— start Excerpt to read —
Well, if anyone still needed convincing, after last month's temper tantrum from the PTAB in response to St. Regis Mohawk's motion, that the PTAB is a rogue body, this is it. Sorry Charlie, but two parts of the same administrative body can't play by different rules. But if the PTAB wants to set itself up for a smackdown under admin law by a *real* court, it should keep doing what it's doing.

The PTAB is out of control (ignoring even the APA), and evidences one of James Madison's greatest fears vis a vis the judiciary (here, in the form of the judicial functions within the executive branch).

We have this concept of separation of powers for a reason.

It is apparent that this notion is NOT understood by a growing body of indolent and careless people.

Some had postulated that a few signs of restraint seen in the days of the Oil States briefings were due mainly to attempts to convince the Supreme Court that the executive branch was "reeling in" their (arbitrary) tactics and that IPRs were "ok" in the hands of the executive body.

Others (including this commentator) pointed out that any such reprieve would be short lived and that the self-aggrandizing power would in short order show itself again.

As much as I like (like anyone else) to be correct so often, this is one time that "I told you so" brings with it a sour taste.
— end Excerpt to read —
— start Provided data —
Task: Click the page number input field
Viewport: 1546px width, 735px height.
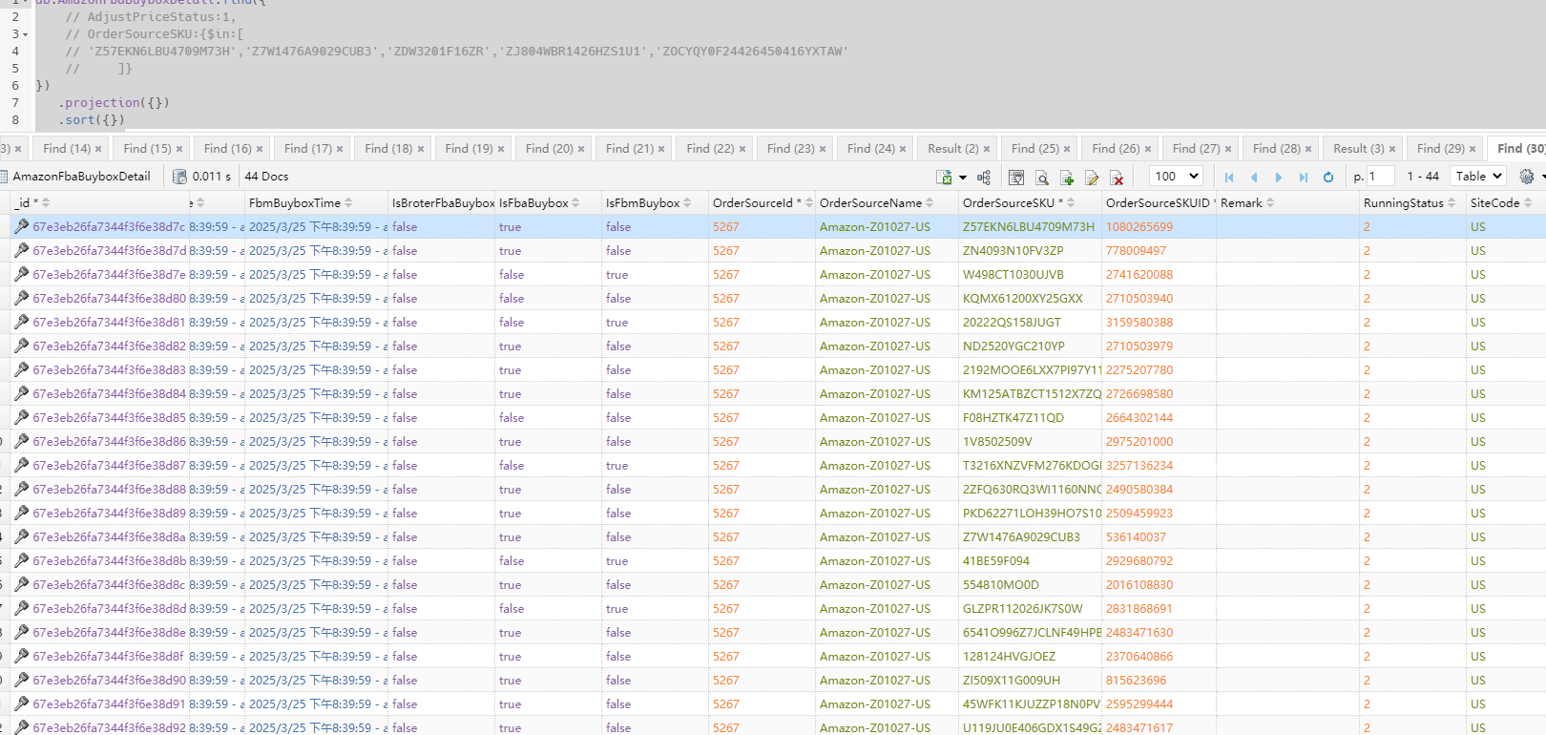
— end Provided data —
— Exercise task 1 —
Using the comment about the PTAB, decide whether each statement below agrees with it. Answer yes or no for each and quote the words that settle it.
(a) The writer holds that two parts of the same administrative body may follow different rules.
(b) The writer was among those who predicted that any reprieve would not last.
(c) The writer finds it pleasant to be proven right this time.
— Exercise task 2 —
Carry on writing the comment about the PTAB, starting right after its final sentence.

— Final answer 1 —
(a) No: "two parts of the same administrative body can't play by different rules."
(b) Yes: "Others (including this commentator) pointed out that any such reprieve would be short lived"
(c) No: "this is one time that "I told you so" brings with it a sour taste."

— Final answer 2 —
But will the Supreme Court take note? Will they remember the Oil States intimated warnings? And will Congress take note, and write a better law respecting the separation of powers?

Alas, I remain:

Kevin
I've commented as well on this before, the PTAB has a hypocritical attitude towards the Guidelines. When you fail, they say its binding on you, and when you pass, they say its not binding on them. They want to keep using it both ways.

JNG,

If anything, the reverse would be true.

As guidelines go, they ONLY bind the administrative body and cannot bind the individual.

To bind the individual, you would need substantive law writing authority.

Such an inquiry and analysis could involve and raise a somewhat unsettled question in administrative law regarding the extent to which an agency's informal guidance is binding on the agency.

The Accardi doctrine (after United States ex rel. Accardi v. Shaughnessy, 347 U.S. 260 (1954)) holds that in general an agency must follow its own rules, but while the issue is pretty straightforward with respect to promulgated regulations, it is not always clear whether an agency is bound by more informal guidance.

In Morton v. Ruiz, 415 U.S. 199 (1974), the Supreme Court offered an expansive application of the Accardi doctrine applying it to a requirement in an agency's unpublished internal manual, but then in Schweiker v. Hansen, 450 U.S. 785 (1981) the Court held that a claims manual had no legal force and did not bind the Social Security Administration. Schweiker at 789.

My understanding is that the law could probably use further development, which may eventually come, but that at the moment it is something of a case by case issue. I could very well be wrong on that, however, as I certainly am not an expert on administrative law, and have not spent sufficient time looking into it to say anything definitive.

Schweiker is easily distinguishable, JCD (the facts in that case presented a mootness to the decision wanting to be overturned).

Why do you ignore this point already provided to you?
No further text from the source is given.